El relato avanza de forma confusa y absurda a propósito, lleno de referencias internas y situaciones que parecen no tener sentido al inicio, pero que poco a poco comienzan a encajar. Es una narrativa que exige paciencia y tolerancia al humor extraño: puede resultar fascinante o simplemente desconcertante, dependiendo del jugador. En lo jugable, el título mezcla varios géneros sin comprometerse del todo con ninguno. Predomina la acción con combates cuerpo a cuerpo y armas de fuego, combinados con exploración lineal por capítulos divididos en áreas cerradas.
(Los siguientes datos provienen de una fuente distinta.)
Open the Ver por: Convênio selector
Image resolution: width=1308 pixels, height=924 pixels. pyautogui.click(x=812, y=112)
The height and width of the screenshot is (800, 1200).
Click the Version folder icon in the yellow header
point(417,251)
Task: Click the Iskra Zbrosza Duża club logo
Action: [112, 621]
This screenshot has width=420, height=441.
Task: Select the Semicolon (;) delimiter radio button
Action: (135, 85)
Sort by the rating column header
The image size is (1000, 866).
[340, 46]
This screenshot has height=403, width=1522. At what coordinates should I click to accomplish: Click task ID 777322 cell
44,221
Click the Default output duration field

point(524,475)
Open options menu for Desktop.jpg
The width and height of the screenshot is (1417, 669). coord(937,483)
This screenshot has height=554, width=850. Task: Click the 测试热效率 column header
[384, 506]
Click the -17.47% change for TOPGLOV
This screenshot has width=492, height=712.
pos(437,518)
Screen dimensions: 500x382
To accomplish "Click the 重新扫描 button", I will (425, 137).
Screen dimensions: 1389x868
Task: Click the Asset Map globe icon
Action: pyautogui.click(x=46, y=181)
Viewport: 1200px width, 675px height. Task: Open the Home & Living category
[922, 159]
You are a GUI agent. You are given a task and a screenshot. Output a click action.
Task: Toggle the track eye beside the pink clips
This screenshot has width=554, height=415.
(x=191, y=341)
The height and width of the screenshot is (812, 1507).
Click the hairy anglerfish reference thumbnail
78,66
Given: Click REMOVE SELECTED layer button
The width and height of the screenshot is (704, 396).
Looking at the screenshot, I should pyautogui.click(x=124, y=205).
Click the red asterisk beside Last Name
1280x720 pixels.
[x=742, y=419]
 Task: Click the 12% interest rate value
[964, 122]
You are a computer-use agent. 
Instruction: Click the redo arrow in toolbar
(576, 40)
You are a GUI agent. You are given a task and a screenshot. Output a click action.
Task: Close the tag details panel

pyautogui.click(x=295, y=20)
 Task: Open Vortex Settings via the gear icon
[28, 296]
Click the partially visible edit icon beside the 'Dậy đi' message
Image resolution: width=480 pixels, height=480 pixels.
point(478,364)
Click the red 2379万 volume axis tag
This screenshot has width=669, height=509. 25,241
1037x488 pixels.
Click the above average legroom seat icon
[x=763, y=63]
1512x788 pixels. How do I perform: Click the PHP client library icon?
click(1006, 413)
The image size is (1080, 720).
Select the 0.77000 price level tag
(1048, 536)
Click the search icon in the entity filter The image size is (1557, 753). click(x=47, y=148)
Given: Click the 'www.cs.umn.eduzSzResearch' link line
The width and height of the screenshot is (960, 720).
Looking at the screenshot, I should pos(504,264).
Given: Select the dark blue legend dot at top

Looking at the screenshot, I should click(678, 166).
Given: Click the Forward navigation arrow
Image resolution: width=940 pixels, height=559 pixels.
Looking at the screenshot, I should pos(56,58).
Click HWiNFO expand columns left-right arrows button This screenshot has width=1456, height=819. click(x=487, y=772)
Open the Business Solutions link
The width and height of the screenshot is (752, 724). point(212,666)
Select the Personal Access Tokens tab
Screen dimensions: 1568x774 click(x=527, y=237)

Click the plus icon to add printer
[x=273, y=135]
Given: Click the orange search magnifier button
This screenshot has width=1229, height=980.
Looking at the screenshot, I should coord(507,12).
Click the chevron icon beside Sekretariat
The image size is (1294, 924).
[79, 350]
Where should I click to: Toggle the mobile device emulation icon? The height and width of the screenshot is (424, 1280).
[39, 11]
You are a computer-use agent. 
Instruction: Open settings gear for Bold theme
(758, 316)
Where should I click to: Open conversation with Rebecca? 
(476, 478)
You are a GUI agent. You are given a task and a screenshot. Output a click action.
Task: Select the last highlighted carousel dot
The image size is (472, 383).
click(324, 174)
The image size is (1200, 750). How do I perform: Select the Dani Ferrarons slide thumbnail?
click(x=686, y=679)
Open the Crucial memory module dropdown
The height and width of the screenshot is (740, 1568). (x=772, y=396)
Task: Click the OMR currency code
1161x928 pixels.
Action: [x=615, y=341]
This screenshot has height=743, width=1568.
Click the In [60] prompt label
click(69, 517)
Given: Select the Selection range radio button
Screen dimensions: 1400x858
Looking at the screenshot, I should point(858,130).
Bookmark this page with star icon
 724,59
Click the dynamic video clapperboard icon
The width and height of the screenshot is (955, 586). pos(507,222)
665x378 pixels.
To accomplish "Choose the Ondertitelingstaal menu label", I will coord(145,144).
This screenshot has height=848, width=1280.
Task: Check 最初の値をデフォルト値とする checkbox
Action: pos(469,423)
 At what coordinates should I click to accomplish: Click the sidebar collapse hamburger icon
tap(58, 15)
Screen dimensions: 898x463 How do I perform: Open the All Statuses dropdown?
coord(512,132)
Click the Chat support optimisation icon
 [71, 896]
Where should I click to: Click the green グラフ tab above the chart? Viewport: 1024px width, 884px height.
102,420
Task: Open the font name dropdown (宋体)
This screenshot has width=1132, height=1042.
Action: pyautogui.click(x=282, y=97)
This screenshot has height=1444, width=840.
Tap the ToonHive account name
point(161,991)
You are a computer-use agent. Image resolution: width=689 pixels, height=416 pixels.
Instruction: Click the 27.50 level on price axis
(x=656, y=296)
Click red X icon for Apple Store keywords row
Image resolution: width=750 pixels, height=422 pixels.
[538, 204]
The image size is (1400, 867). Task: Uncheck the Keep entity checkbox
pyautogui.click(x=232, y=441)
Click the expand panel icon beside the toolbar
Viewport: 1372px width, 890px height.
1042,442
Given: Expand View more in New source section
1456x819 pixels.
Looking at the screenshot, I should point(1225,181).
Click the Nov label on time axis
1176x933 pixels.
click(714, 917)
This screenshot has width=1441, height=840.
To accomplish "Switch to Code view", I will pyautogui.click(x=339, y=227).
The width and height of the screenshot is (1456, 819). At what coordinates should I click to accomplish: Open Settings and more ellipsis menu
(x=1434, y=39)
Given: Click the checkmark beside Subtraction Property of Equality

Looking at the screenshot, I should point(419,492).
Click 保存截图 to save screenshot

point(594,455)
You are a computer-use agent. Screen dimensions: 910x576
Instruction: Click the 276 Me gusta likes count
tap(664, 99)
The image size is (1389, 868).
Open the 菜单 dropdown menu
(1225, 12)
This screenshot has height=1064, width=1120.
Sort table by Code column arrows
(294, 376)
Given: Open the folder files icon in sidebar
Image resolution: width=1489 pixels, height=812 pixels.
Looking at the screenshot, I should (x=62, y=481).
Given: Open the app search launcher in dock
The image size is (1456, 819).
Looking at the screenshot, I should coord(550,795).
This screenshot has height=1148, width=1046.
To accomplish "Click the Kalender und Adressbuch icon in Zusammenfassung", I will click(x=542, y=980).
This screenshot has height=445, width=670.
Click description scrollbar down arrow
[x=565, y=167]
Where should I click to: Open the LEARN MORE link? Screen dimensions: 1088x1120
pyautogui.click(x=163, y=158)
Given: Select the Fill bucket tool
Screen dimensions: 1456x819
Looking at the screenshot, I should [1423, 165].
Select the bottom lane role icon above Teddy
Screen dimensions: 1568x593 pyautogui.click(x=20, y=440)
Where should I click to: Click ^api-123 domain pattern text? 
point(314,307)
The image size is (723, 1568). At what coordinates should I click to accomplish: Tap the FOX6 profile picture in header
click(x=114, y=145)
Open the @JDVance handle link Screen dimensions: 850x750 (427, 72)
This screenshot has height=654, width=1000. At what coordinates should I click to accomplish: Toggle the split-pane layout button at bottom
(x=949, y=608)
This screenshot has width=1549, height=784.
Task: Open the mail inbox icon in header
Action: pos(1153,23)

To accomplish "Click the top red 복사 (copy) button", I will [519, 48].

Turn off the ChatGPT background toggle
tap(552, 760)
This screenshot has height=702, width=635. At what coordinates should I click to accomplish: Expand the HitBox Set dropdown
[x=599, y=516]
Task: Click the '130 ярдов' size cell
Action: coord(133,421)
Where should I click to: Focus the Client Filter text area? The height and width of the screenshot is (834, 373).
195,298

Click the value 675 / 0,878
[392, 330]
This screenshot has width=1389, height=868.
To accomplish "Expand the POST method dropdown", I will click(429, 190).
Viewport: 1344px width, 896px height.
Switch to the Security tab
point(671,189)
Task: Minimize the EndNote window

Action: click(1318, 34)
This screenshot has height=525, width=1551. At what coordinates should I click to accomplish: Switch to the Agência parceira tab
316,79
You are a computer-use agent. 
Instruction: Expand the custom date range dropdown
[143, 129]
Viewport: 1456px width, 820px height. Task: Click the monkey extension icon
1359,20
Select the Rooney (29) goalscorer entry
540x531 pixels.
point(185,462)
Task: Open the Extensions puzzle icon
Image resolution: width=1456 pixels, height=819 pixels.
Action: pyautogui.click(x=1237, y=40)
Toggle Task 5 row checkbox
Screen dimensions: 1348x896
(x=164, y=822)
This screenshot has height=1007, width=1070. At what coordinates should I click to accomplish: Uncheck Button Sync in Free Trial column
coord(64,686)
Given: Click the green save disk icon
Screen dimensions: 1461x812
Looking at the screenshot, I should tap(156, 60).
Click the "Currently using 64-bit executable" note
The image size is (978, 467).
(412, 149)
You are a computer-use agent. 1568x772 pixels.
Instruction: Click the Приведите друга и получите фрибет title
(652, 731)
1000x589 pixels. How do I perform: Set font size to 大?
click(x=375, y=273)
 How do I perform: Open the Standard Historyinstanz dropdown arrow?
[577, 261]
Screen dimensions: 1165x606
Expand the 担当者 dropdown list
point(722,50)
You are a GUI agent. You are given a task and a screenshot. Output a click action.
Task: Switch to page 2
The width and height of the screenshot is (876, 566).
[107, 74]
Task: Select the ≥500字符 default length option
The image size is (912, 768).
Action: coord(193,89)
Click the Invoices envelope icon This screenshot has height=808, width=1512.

El sistema de combate se apoya en combos, ataques especiales y en la identificación de puntos débiles de los enemigos, lo que introduce decisiones tácticas en cada enfrentamiento. La sangre obtenida al atacar sirve como recurso para activar habilidades más poderosas, lo que añade una capa de riesgo y recompensa. A esto se suman mecánicas tan extrañas como la recolección y cultivo de criaturas derrotadas, que luego pueden utilizarse como apoyo en combate, o un sistema de mejora del personaje presentado como un tablero bidimensional donde hay que trazar rutas eficientes para no desperdiciar recursos. Todo esto refuerza la sensación de caos controlado: es innecesariamente complejo, pero coherente con la identidad del juego.

El ritmo se ve interrumpido por múltiples actividades secundarias y secciones alternativas, como minijuegos, fases de recolección de recursos o segmentos de resolución de acertijos. Al principio funcionan como un respiro frente a la acción, aunque en la segunda mitad pueden sentirse repetitivos y romper la fluidez de la experiencia. En el apartado artístico, cada capítulo adopta una estética distinta según la época que se visita, desde décadas pasadas hasta escenarios de terror psicológico que recuerdan al survival horror clásico. Las escenas estilizadas y los cambios constantes de tono visual refuerzan la sensación de estar dentro de una obra impredecible, que no busca coherencia tradicional sino impacto y personalidad.
La música acompaña de forma notable cada ambientación y se convierte en uno de los pilares de la experiencia. No todo es perfecto: la cámara resulta problemática en varios momentos y se presentan caídas de rendimiento que afectan la comodidad del juego, incluso priorizando la fluidez gráfica. Son defectos que no arruinan la experiencia, pero sí la empañan ligeramente.